I have always struggled to find a healthy balance. I’m a very all-or-nothing type of person in most aspects of my life. There is a side of me that is incredibly organized, disciplined, punctual and motivated. I’m a compulsive list-maker. I’m almost always early or on time.
There is also a side of me that completely abhors responsibility, rules, structure, and that is basically a wild thing.
What usually happens to me is that I will be very regimented and then I reach a breaking point and go let my wild thing take over until I exhaust myself and feel awful about shirking my responsibilities (not eating well, sleeping or giving my body and mind the nourishment that it needs). It’s like a see-saw of stoicism and epicureanism.
I’m learning to balance these two aspects of myself. I’m not completely one or the other. These two elements must find a way to peacefully coexist.
So on this Monday, I decided to have some compassion for myself. I rested, relaxed and indulged a little. I decided not to feel guilty. I did a few couch-asanas, just stretching in ways that my body craved. When I painted my toes I held navasana (above) and strengthened my abdominal muscles. I felt accomplished in that I was allowing myself to do what my body and mind craved, without letting myself spiral out of control. Little indulgences here and there.
(aka Camatkarasana or “wild thing”)
Weekend three of yoga school has left me feeling inspired, accomplished and open-hearted. Yesterday we all taught a series of five standing poses with transitions, which was wonderful practice and physically demanding. We did countless standing splits, revolved triangles, pyramids and half-moons. Today was backbends, which are so invigorating!
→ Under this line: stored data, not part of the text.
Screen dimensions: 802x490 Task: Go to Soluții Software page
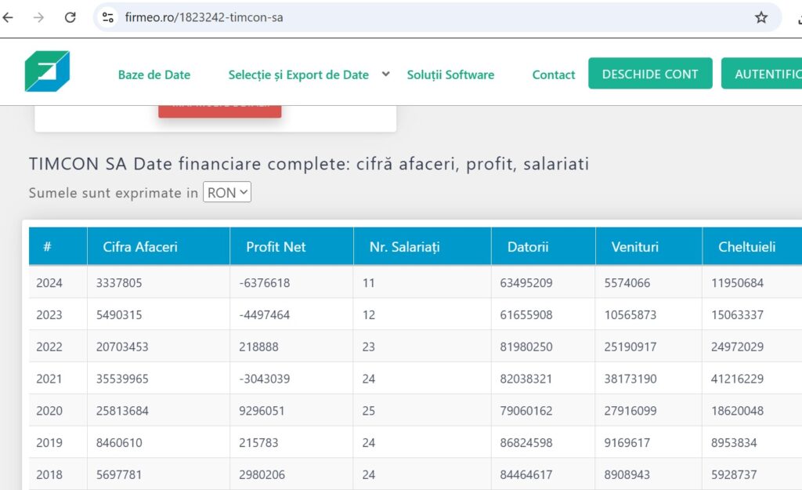click(x=450, y=75)
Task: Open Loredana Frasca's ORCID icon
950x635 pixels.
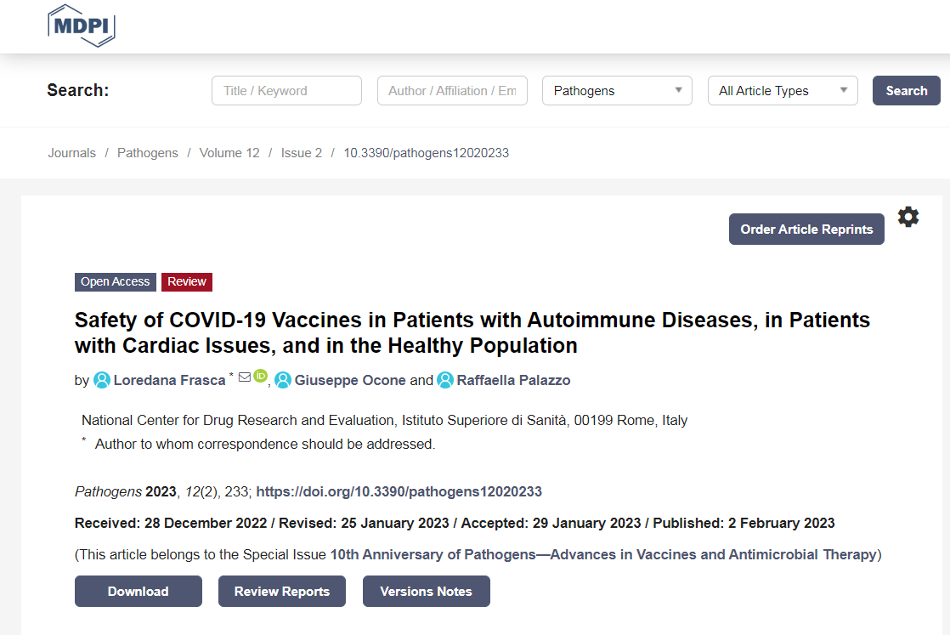Action: (x=260, y=376)
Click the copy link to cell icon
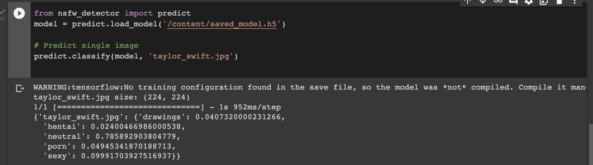The width and height of the screenshot is (593, 165). [x=498, y=2]
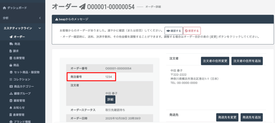Collapse the エステティックライン menu chevron

pyautogui.click(x=40, y=28)
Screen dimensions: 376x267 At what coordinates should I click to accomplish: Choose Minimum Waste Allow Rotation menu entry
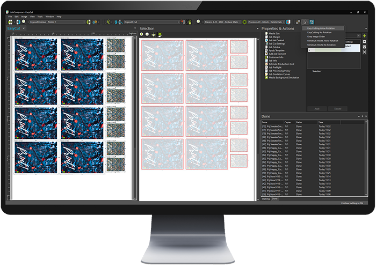pyautogui.click(x=322, y=40)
The above picture is a backbend called Camatkarasana which translates to “the ecstatic unfolding of the enraptured heart”. I love sanskrit.
We also read more of the Bhagavad Gita.
The wise man does not unsettle
the minds of the ignorant; quietly
acting in the spirit of yoga,
he inspires them to do the same
Leading by example is the most powerful way to have a positive influence on others. It is great to share your experiences to help other people when they seek assistance, but trying to shove an ideology down a person’s throat is never the answer.
I began this week feeling energetically drained and emotionally heavy. I still managed to practiced yoga daily and I believe that really helped to keep my emotions in check. That is not to say that I repressed what I was feeling or tried to hide it. I practiced being an observer of my thoughts and feelings and by doing so I let a lot of baggage go. On Monday, when my emotions were at their most vulnerable, I allowed myself the time to really indulge those feelings. I cried like a baby and took a nap.
Throughout the week I continued to come to face with some habits that aren’t serving me, as well as some frustrations/annoyances that I needed to examine at a root level. I’m not saying that I am cured of all these maladaptive behaviors, but they don’t control me any more.
Yoga has really helped me to work on my mind, body and spirit. You might think “How does stretching your body help you to become a better, happier person?” and the truth is I don’t really have a definitive answer. I only know what it has done for me, and that so many others report its amazing benefits. Yoga makes you more aware of your body (its strengths and limitations), which then extends to your mind, calming your thoughts and allowing you to reflect on your own conscious state.
Once you venture down the path of awareness, you can never go back. I think this frightens many people because it means facing some not-so-pleasant aspects of themselves. But what is amazing is the fact that by just acknowledging our shadow self, not judging it, we diminish its power over us. You make room for so much more love and light and joy in your life.